Edouard Philippe veut serrer la vis de l’immigration : foutage de gueule !
par Jean-Luc ROBERT
mercredi 12 août 2026
L'ex premier ministre Édouard Philippe veut désormais « serrer la vis » de l'immigration. Ah bon ? Quelle heureuse découverte ! À quelques mois de la présidentielle de 2027, voilà donc notre ancien Premier ministre qui vient nous expliquer qu'il faudrait enfin reprendre le contrôle de l'immigration. On pourrait presque applaudir cette soudaine prise de conscience… si l'on avait oublié qu'Édouard Philippe a été Premier ministre pendant près de trois ans, de 2017 à 2020, avec tous les leviers du pouvoir entre les mains. Mais visiblement, il lui aura fallu quelques années de réflexion et surtout l'approche d'une élection présidentielle pour découvrir que l'immigration incontrôlée constitue une préoccupation majeure pour une partie considérable des Français.

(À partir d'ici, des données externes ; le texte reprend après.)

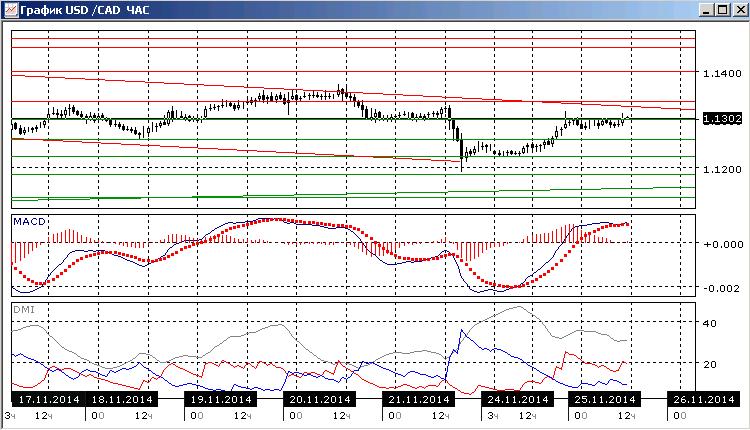Viewport: 750px width, 430px height.
Task: Click the MACD indicator label
Action: [29, 221]
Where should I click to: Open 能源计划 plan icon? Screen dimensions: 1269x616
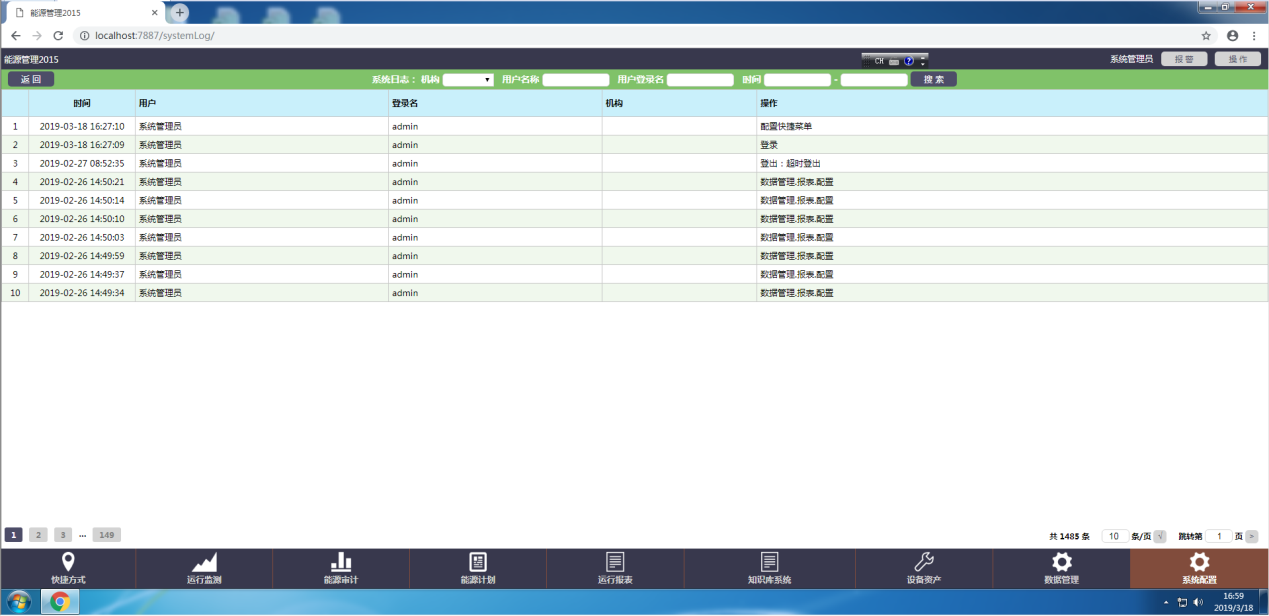click(x=478, y=562)
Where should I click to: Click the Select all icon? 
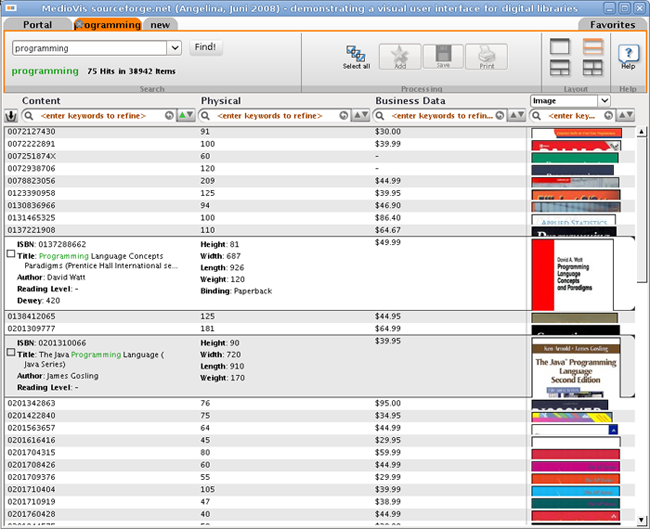point(356,54)
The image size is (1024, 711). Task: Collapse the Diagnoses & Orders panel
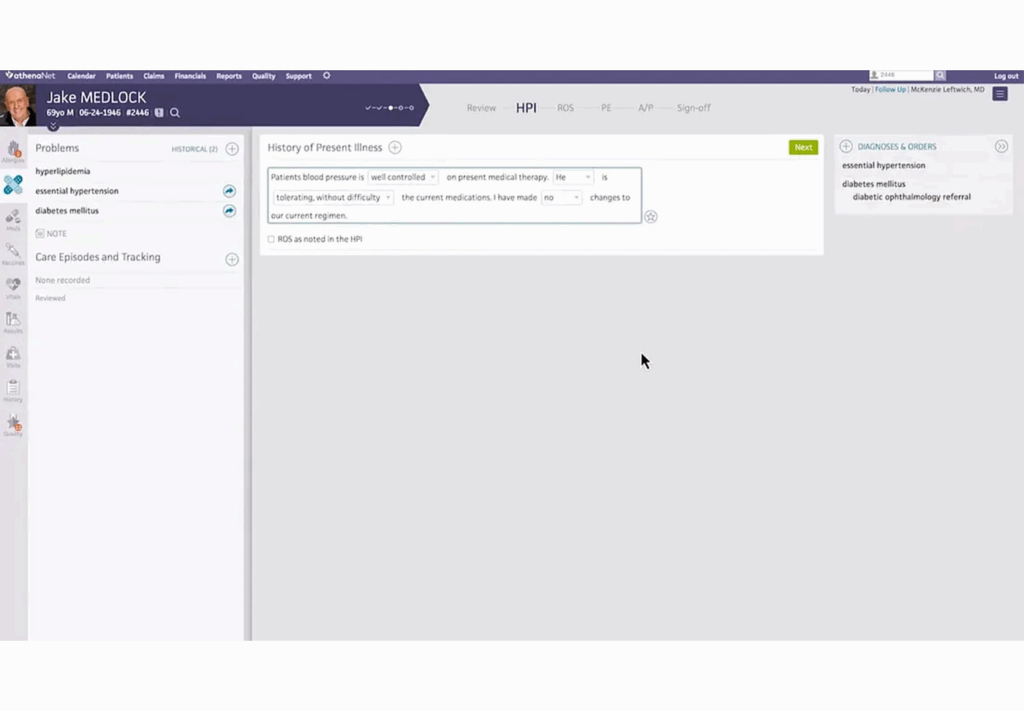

Il faut quand même avoir une sacrée dose de culot pour revenir aujourd'hui avec un discours de fermeté en matière migratoire après avoir exercé les plus hautes responsabilités gouvernementales. Édouard Philippe n'était pas un spectateur installé au fond de la salle lorsque les décisions étaient prises. Il était à Matignon. Il dirigeait le gouvernement. Il disposait d'une majorité parlementaire et de l'ensemble des moyens de l'État. Il pouvait agir, proposer, légiférer et surtout imposer une véritable orientation politique. Personne ne lui reprochera d'avoir été responsable de tout ce qui s'est passé en France pendant ces années, mais il est parfaitement légitime de lui demander ce qu'il a concrètement obtenu sur la question migratoire et pourquoi les Français devraient croire aujourd'hui que celui qui n'a pas transformé la situation lorsqu'il était aux commandes serait soudainement l'homme providentiel capable de la régler demain.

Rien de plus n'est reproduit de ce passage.